Privacy, Data, and Economics (1 credit)
Instructor: Steve Friedland, Elon

The course offers comparative observations of the evolving conceptions of privacy in the 21st century through the prism of changing laws and regulations. The course will be conducted as an active learning seminar, where students will have several deliverables to complete during the course as well as a final summative assessment. The course first describes various types of privacy laws in the United States and Europe, including the 4th Amendment to the Constitution, Europe’s “Right to Be Forgotten,” the EU Data Protection Directives, and other legislative enactments. The class then reviews some of the more significant advances in technology, such as drones, self-driving cars, and biometric surveillance systems, before focusing on the different aspects of data that can be regulated, such as transparency, confidentiality, portability and security. Then, the course dives deeper into the applicable laws and rules before turning to the impact of these legislative and judicial pronouncements on the global economy and security.

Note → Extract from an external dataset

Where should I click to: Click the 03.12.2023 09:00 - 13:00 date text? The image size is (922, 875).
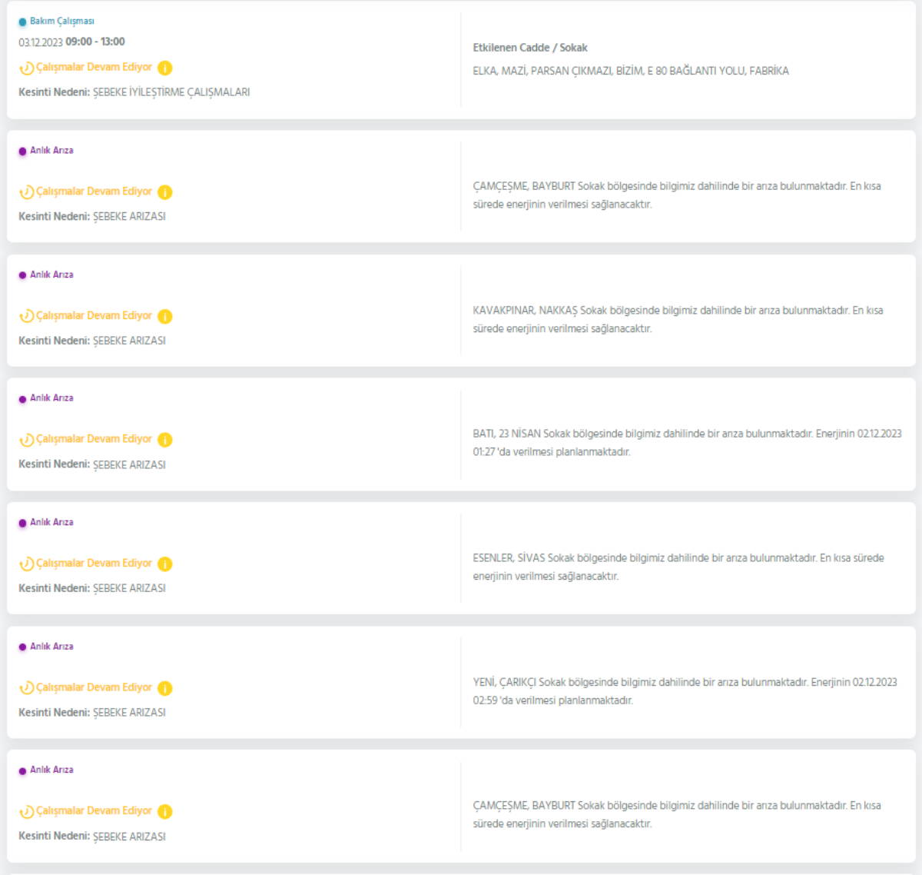pyautogui.click(x=71, y=42)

This course will be a useful course from many perspectives. It offers a deeper understanding of the crosscurrents underlying the evolving law on privacy and the advances in technology that impact the current laws and rules. It also provides the opportunity to explore the different views of the United States, Europe and elsewhere on privacy matters, as well as the large economic impact these regulations will have on the Internet economy.